Young students raise salmon, release them into East Grand Lake

7 years ago

ORIENT, Maine — Middle and elementary school students from southern Aroostook County converged on East Grand Lake May 19 to release baby salmon that had hatched in their classrooms.

The Chiputneticook Lakes International Conservancy hosted the 17th annual salmon stocking into East Grand Lake. The project started in March when the salmon eggs were delivered to local schools. This year, students from Houlton, Hodgdon and Danforth schools, along with the Houlton Band of Maliseet Indians’ preschool participated in the project.

“We have done this project for several years,” explained Jill Porter, a sixth-grade life science teacher at Houlton Middle School. “The students watch a video on how the eggs are milked out of the salmon and how the males fertilize them. We study ecology in class and have reviewed the life cycles, but for the students to be able to see the progress is amazing.”

The eggs are raised in cold-water fish tanks provided by the conservancy. When the salmon reach the fry stage, the release date is planned. The release takes place at the mouth of East Grand Lake at the U.S. and Canadian Customs crossing.

For about two months, students cared for the eggs in their classrooms as they raised between 500 and 800 salmon before releasing them into East Grand Lake.
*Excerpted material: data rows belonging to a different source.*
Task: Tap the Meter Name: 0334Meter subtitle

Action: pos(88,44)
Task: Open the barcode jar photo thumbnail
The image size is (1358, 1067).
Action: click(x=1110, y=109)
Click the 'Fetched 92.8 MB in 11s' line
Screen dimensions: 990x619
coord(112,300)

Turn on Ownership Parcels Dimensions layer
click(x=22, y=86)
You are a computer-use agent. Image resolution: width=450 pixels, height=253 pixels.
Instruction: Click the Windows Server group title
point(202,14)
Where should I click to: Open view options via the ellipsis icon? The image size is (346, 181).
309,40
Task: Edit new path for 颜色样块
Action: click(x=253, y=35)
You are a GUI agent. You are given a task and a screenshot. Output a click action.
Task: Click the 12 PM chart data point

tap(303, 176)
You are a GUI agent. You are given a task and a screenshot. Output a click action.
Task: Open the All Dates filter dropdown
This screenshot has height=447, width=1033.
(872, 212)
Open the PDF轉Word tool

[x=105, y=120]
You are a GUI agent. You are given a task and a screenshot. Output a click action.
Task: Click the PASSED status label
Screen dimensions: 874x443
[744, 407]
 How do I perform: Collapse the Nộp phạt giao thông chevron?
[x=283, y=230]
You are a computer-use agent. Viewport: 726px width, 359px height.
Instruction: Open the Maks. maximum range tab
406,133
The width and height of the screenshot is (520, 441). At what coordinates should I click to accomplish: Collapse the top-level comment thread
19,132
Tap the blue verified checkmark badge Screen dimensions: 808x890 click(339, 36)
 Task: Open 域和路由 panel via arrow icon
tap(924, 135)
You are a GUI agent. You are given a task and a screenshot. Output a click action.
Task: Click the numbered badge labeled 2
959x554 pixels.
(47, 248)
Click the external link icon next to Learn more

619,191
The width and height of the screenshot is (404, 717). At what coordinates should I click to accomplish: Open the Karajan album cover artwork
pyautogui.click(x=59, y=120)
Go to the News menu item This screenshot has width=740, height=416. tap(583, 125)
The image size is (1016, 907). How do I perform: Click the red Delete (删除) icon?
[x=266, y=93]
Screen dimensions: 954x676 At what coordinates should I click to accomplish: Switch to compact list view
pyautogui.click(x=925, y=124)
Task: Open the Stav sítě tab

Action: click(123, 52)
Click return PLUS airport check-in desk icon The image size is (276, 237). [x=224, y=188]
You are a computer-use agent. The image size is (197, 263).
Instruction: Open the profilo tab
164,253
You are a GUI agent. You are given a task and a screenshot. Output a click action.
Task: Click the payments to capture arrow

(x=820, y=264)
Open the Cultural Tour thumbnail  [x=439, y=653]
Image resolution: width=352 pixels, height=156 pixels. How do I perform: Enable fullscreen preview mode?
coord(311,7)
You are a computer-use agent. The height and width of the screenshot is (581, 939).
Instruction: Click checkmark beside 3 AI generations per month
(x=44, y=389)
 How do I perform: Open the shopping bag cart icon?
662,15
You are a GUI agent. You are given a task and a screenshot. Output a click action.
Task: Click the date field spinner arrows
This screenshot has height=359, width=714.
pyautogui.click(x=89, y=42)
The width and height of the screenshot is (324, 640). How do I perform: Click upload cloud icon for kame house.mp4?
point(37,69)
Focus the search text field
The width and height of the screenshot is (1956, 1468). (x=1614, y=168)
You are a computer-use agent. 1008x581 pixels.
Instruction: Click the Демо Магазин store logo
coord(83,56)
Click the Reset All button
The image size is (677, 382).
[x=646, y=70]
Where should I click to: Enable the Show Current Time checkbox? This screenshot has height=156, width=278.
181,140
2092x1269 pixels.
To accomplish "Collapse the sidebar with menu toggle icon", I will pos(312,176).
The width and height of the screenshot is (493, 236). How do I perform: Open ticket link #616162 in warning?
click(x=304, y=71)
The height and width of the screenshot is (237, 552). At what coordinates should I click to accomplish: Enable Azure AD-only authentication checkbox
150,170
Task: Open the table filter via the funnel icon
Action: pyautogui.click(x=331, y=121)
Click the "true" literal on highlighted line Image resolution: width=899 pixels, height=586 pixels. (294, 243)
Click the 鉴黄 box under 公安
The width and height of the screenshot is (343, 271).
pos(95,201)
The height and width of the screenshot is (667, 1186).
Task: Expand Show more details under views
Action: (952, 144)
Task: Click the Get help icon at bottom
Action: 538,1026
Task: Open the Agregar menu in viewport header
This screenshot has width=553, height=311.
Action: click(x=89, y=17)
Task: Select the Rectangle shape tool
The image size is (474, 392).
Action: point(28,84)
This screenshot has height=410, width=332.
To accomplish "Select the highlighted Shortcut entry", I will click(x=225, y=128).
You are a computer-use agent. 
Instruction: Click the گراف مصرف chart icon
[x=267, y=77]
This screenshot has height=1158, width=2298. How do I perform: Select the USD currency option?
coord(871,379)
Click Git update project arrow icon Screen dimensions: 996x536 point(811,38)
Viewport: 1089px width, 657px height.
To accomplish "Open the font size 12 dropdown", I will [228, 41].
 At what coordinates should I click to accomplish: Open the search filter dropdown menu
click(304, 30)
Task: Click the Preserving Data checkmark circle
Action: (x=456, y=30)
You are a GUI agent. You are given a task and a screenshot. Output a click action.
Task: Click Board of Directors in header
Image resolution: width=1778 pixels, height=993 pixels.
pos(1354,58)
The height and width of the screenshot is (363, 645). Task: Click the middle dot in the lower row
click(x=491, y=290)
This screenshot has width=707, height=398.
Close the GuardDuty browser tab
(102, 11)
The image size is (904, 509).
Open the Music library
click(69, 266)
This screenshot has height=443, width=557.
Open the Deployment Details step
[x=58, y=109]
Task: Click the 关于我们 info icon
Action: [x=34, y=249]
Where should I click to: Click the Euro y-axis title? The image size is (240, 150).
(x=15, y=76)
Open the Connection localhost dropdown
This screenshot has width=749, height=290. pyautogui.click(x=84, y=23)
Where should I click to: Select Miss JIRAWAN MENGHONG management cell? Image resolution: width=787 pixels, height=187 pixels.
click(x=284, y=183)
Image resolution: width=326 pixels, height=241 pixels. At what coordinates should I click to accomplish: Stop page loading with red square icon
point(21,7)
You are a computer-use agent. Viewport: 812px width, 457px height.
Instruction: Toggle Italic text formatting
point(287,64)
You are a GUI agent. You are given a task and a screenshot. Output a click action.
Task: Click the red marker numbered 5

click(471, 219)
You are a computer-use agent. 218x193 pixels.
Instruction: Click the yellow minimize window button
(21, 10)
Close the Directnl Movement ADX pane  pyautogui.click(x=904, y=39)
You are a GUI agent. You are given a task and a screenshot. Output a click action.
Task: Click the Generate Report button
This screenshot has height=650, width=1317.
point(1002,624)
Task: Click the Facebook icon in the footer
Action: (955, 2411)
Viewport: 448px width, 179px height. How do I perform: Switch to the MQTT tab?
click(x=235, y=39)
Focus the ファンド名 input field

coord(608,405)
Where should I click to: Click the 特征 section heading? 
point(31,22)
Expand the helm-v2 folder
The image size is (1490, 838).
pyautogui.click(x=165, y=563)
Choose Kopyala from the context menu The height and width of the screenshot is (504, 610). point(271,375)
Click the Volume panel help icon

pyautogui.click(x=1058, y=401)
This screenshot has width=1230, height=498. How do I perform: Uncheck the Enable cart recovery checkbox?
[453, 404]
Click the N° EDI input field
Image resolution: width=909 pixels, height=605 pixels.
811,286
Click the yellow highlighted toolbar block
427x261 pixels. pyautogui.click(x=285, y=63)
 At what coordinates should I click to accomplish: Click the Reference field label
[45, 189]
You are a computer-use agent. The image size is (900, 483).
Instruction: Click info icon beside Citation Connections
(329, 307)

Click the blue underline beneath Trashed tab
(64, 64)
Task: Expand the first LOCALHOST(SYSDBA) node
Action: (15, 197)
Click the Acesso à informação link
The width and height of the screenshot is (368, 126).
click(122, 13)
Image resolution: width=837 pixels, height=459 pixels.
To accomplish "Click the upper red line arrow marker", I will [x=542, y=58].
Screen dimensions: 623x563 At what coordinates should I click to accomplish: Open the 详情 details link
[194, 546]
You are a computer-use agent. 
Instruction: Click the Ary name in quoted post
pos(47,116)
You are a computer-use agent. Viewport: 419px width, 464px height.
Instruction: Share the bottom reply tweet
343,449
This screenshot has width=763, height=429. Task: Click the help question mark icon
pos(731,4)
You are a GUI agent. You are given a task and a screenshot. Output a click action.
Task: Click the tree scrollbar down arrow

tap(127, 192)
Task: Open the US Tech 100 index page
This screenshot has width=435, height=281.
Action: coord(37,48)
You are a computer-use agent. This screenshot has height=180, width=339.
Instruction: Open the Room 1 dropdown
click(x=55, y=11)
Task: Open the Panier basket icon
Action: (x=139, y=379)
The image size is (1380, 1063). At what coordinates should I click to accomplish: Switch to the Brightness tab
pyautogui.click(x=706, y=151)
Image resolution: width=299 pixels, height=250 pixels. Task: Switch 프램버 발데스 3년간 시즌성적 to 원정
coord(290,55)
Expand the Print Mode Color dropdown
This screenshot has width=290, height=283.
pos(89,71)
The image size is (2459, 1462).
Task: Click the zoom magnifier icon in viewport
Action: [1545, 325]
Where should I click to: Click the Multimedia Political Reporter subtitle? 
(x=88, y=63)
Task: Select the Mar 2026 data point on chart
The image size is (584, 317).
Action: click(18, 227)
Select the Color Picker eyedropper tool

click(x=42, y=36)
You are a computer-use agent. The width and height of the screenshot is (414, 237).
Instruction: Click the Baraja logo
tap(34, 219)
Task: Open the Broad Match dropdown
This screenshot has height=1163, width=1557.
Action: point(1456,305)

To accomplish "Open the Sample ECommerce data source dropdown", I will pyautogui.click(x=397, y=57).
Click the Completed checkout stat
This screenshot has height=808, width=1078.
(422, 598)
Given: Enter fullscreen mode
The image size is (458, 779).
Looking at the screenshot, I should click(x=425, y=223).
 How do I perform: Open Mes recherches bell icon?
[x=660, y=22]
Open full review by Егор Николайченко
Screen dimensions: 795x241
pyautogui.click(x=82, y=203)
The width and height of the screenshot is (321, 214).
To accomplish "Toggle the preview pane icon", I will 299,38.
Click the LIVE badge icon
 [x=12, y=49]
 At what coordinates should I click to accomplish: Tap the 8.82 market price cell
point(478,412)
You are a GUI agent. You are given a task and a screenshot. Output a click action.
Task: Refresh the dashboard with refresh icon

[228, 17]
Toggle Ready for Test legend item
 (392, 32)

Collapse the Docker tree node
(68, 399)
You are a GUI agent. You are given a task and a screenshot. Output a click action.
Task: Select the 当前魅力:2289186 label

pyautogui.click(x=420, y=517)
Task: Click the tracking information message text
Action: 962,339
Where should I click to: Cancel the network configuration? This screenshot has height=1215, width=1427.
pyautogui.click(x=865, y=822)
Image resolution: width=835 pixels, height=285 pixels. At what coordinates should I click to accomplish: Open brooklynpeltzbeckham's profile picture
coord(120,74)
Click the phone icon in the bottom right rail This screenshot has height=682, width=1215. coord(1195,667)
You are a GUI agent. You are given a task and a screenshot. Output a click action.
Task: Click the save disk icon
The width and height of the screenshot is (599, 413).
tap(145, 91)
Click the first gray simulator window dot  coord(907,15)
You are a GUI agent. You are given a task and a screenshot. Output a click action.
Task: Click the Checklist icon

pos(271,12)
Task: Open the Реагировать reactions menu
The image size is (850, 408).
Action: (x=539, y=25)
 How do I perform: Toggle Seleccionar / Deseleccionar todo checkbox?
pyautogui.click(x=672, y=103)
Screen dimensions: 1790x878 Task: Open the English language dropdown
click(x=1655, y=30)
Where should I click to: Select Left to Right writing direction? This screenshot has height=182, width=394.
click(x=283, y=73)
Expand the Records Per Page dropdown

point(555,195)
There are four lakes in Maine with landlocked salmon, and East Grand Lake is one that anglers have success fishing thanks to the hatchery and the school project that began in 1994.

Through its development, the fish begins to develop two black dots or eyes and then the yolk sack hatches out and it absorbs food, turning into a thread-like body. The salmon mature into miniature fish about an inch-and-a-half to two inches long before being released.

In addition to the salmon, there also were tadpoles that hatched.

“We have to tally up the number of tadpoles and salmon and chart it,” explained Mariah Peterson, a sixth-grader at Houlton Middle School. “We had a tank in the classroom. It was cool to see them hatch.”

Students enjoyed a cookout lunch provided by the Chiputneticook Lakes International Conservancy. This educational, as well as fun event, was provided free of charge by the conservancy, which among many other projects, works closely with state fisheries departments to keep a healthy fish population in East Grand Lake.